University of Minnesota researchers received a $1.2 million grant from the National Cancer Institution on Oct. 26 to study the use of artificial intelligence in breast cancer diagnoses.
The research will use AI to analyze data to help doctors diagnose breast cancer and predict heart diseases post-treatment.
Rui Zhang, an associate professor in the Division of Computational Health Sciences, said he examines electronic health records, biomedical literature and social media related to health care.
The data came from a study from the University’s Medical School’s online health record system called Clinical Data Repository, Zhang said. The data consists of information on four million patients, eight hospitals and more than 40 clinics.
The current survival rate for breast cancer treatment over five years is 90%, but many of those survivors have health risks post-treatment, Zhang said. One health risk is cardiovascular disease.
The current guidelines for prevention are not heavily focused on detecting risks post-treatment, Zhang added. There is a lack of guidelines and minimal research into the difference between a breast cancer patient’s physiology and a non-cancer patient’s physiology.
“This is why our work on heart damage specifically is an urgent need,” Zhang said. “We need to understand more about the outcomes from real-world data among different subgroups.”
Ju Sun, an assistant professor in computer science and engineering, said he is most passionate about the foundational aspects of research that solve complex problems. He is heavily involved in the Data Science Initiative, which encourages people to use AI in research that combines two fields.
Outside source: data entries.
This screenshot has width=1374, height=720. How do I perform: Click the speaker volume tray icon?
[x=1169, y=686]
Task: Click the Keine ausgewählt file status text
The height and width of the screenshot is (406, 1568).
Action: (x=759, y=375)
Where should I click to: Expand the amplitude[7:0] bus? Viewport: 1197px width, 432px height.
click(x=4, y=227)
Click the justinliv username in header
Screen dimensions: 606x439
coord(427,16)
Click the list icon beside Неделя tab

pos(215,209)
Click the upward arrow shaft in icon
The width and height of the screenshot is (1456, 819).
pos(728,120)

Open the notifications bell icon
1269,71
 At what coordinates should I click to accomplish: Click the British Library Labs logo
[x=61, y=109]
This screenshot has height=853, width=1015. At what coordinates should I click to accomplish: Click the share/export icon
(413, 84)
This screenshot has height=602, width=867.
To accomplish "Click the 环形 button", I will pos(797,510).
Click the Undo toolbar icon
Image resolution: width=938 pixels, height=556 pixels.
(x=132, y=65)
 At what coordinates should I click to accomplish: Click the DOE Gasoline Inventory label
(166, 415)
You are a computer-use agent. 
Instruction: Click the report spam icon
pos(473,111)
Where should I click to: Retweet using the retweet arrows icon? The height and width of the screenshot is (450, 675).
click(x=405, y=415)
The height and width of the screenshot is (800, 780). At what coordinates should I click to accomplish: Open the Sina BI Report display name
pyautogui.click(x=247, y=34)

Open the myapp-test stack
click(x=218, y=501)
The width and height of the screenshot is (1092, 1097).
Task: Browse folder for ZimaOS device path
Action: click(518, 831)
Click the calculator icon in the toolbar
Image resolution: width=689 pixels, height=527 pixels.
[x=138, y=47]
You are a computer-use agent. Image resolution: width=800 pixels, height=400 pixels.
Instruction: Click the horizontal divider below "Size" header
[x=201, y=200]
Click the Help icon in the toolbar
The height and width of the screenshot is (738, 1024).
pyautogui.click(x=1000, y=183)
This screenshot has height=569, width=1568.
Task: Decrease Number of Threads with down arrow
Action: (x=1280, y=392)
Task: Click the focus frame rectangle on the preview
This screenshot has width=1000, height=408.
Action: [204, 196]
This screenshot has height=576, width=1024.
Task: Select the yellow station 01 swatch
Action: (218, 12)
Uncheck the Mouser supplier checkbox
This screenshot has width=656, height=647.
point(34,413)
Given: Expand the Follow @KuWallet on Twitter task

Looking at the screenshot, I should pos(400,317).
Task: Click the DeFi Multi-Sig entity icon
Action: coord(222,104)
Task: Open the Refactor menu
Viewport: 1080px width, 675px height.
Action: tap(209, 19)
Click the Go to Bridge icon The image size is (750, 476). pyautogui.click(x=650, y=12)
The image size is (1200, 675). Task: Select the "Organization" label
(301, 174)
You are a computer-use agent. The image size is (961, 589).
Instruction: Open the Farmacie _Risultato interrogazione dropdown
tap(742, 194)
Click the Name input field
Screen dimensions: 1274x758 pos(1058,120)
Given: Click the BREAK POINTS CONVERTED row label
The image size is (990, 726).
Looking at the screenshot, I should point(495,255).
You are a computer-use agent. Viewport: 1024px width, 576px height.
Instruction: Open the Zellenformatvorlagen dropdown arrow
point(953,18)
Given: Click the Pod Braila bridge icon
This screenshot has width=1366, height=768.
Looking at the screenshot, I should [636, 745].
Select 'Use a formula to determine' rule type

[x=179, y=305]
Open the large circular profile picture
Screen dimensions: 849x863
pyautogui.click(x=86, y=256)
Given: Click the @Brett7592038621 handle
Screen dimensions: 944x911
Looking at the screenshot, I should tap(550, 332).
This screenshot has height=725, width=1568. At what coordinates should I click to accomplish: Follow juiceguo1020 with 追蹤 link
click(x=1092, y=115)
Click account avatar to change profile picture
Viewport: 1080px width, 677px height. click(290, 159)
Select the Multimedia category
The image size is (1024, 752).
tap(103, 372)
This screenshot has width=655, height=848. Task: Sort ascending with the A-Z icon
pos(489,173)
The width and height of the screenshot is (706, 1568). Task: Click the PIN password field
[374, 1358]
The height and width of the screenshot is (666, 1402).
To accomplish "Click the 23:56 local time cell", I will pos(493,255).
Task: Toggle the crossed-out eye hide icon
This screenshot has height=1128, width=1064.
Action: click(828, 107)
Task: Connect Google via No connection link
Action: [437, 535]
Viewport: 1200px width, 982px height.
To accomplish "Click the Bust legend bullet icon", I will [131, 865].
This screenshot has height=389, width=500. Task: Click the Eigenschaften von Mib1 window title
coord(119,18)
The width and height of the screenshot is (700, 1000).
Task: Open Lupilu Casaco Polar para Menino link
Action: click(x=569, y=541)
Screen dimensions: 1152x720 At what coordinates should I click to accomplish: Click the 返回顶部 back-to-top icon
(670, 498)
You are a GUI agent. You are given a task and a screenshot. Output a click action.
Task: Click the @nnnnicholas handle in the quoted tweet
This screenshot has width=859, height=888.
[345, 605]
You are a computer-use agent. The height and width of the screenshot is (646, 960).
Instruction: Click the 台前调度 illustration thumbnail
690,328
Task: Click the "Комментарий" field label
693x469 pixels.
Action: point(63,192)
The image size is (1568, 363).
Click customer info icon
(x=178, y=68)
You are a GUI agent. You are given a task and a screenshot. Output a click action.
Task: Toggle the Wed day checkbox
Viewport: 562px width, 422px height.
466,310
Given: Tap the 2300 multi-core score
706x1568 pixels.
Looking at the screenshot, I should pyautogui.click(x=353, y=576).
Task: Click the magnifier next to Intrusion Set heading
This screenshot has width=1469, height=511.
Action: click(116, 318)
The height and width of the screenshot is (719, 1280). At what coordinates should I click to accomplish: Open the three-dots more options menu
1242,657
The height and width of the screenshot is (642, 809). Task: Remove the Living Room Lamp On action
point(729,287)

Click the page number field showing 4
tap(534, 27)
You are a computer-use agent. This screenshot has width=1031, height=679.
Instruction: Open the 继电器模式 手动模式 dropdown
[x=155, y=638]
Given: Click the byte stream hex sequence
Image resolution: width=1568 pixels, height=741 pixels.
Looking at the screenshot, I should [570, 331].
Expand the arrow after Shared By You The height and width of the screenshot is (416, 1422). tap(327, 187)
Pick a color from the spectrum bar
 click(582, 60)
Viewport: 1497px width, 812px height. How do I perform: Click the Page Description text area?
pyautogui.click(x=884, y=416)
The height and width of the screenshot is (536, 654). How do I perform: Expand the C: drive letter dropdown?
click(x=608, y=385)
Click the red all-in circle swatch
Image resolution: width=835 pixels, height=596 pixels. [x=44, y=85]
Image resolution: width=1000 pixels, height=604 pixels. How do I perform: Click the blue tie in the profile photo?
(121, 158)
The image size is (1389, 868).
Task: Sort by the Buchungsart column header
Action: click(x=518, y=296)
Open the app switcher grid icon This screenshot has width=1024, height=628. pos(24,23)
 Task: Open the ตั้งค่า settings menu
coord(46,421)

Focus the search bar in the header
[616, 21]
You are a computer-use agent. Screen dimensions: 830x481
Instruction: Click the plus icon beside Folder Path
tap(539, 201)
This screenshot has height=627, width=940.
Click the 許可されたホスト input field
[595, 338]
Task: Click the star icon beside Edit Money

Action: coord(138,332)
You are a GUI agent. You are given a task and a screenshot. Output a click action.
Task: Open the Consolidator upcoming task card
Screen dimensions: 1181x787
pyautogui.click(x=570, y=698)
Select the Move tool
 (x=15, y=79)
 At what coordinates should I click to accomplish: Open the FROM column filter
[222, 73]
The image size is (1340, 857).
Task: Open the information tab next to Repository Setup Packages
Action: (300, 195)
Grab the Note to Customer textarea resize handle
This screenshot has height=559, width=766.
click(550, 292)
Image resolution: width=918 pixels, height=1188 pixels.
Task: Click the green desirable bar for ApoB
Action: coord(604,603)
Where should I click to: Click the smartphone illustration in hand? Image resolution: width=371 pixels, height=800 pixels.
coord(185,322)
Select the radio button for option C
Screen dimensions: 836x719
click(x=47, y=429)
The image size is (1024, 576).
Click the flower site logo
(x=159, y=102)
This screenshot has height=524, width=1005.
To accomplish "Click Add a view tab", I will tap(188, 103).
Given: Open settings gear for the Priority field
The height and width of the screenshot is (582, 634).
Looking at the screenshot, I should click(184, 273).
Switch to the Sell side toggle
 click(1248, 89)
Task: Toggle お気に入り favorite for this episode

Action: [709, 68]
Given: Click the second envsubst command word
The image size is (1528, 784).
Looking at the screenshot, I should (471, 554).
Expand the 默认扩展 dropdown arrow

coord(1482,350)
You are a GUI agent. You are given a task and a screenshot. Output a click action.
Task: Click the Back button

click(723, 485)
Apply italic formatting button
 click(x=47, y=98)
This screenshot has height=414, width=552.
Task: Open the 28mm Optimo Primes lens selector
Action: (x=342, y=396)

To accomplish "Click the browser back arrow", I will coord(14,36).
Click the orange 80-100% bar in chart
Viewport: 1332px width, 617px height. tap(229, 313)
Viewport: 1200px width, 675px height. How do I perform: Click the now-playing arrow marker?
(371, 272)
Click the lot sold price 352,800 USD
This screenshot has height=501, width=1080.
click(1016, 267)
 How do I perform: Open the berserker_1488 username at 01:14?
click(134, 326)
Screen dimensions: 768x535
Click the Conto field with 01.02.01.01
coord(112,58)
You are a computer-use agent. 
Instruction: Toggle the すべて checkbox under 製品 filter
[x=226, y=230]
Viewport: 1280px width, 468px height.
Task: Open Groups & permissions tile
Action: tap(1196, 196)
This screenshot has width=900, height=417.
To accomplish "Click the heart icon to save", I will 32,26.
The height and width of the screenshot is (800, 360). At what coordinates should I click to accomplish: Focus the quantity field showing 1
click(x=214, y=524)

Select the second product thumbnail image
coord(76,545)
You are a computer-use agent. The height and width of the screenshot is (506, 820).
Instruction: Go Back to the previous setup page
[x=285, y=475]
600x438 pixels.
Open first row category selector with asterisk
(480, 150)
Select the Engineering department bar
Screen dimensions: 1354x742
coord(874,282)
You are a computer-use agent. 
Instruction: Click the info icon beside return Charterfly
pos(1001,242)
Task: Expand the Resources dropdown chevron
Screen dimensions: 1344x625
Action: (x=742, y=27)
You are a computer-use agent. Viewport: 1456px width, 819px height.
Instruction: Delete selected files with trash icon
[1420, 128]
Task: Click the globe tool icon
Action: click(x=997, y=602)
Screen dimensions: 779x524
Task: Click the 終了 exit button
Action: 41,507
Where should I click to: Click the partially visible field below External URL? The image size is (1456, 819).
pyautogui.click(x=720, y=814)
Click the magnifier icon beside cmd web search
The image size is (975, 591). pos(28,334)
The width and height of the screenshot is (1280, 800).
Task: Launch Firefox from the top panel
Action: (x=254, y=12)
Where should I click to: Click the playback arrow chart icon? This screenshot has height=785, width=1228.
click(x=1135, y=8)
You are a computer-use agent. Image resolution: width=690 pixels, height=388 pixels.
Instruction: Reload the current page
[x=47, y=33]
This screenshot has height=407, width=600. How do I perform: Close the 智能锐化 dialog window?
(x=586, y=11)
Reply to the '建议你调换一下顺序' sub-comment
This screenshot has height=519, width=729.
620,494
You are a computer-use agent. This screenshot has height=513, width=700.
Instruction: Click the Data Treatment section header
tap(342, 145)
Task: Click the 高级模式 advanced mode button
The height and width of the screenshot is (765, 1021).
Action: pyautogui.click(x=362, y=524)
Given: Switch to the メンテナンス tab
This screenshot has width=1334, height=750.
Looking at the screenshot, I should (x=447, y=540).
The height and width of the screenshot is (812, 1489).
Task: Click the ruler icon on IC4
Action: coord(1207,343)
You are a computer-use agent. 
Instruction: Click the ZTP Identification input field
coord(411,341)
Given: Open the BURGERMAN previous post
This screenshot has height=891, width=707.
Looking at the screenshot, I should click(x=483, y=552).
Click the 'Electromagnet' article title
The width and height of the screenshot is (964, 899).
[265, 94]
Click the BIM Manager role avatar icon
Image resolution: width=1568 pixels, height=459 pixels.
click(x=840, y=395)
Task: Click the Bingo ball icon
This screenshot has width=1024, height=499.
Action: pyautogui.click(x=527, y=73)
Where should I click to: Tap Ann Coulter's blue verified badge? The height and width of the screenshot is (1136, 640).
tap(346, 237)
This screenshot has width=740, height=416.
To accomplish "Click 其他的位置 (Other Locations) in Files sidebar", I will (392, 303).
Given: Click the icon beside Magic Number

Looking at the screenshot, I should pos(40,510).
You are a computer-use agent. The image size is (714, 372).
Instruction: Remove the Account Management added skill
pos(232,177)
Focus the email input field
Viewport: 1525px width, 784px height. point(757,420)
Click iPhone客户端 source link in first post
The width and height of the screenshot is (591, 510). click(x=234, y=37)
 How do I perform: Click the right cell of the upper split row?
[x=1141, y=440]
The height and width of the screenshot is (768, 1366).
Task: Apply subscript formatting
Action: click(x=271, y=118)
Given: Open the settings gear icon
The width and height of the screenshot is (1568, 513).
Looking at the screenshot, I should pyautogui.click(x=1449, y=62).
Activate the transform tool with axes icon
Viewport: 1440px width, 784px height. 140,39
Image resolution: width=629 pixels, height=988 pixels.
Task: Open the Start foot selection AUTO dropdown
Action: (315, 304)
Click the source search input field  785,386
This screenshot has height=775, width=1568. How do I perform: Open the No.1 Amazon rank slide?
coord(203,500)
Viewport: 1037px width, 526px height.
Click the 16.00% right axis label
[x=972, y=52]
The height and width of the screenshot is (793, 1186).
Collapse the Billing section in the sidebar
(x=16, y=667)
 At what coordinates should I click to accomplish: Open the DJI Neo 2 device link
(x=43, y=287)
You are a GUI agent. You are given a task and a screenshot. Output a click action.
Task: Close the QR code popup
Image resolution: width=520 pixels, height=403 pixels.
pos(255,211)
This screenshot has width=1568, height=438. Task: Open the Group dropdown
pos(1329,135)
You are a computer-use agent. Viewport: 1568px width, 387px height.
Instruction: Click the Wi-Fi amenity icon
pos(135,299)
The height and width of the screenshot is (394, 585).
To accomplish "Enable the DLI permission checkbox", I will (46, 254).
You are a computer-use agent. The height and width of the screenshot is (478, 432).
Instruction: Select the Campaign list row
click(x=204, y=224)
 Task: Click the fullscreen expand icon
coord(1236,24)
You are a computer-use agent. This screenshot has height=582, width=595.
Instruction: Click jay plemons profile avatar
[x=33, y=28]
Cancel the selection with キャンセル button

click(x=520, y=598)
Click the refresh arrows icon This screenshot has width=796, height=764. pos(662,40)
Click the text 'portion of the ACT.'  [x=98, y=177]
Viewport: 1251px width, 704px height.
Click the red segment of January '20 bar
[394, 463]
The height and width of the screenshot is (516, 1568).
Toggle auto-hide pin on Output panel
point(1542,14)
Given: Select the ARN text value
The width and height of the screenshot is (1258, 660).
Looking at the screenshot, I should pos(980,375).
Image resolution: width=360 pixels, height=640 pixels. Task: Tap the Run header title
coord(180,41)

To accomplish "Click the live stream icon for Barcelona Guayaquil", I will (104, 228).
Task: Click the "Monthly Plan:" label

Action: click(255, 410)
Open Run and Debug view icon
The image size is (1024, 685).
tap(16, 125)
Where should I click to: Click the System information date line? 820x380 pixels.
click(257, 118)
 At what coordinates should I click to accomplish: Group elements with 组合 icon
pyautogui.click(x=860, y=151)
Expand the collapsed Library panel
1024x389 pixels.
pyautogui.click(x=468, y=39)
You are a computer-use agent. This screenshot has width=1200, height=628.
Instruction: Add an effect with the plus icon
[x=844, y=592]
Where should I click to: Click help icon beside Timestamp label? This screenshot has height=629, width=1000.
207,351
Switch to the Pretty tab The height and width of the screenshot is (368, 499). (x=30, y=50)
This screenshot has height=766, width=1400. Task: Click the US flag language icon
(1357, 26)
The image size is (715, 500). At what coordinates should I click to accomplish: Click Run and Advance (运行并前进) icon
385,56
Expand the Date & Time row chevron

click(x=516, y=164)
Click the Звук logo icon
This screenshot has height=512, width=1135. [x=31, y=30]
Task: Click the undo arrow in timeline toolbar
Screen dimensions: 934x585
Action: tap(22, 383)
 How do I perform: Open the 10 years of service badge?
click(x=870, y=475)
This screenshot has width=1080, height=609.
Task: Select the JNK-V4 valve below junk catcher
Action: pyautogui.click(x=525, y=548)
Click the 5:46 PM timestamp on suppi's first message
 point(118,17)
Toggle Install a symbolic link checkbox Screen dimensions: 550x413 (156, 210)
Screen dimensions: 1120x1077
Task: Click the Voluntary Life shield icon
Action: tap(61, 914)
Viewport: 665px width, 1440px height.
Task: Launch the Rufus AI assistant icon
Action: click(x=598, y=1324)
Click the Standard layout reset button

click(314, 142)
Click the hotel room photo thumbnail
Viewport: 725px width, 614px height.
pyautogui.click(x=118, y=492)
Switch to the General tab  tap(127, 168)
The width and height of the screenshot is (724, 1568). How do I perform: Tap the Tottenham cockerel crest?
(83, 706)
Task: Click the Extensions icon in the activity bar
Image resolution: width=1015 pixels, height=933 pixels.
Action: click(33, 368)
“We are proposing a general method to handle data imbalance for applied AI or machine learning to these problems,” Sun said. “We have a passion for the medical aspect in developing this and applying this to breast cancer survivors.”
The opportunities for AI in the coming years will spur from this type of interdisciplinary work, Zhang said.
ChatGPT is an example of what Zhang refers to as “low-hanging fruits,” which are becoming highly saturated in today’s mainstream. Visionary, agency-funded AI research is a more productive and progressive way to use AI for the common good, Zhang added.
Nikolaos Papanikolopoulos, director of the Minnesota Robotics Institute, said AI should not make decisions about care and AI-generated systems should be used to inform the clinician, not to diagnose.
Papanikolopoulos said AI could help guide clinicians to spend more time looking at certain symptoms. There may be times in the AI process when AI inaccurately diagnoses, and people cannot afford a 1% chance of misdiagnosis, according to Papanikolopoulos.
“Fighting cancer is like fighting a beast with many heads,” Papanikolopoulos said. “But I think AI can enable us and give us the tools in order to make better decisions and create better treatments for dealing with this monster.”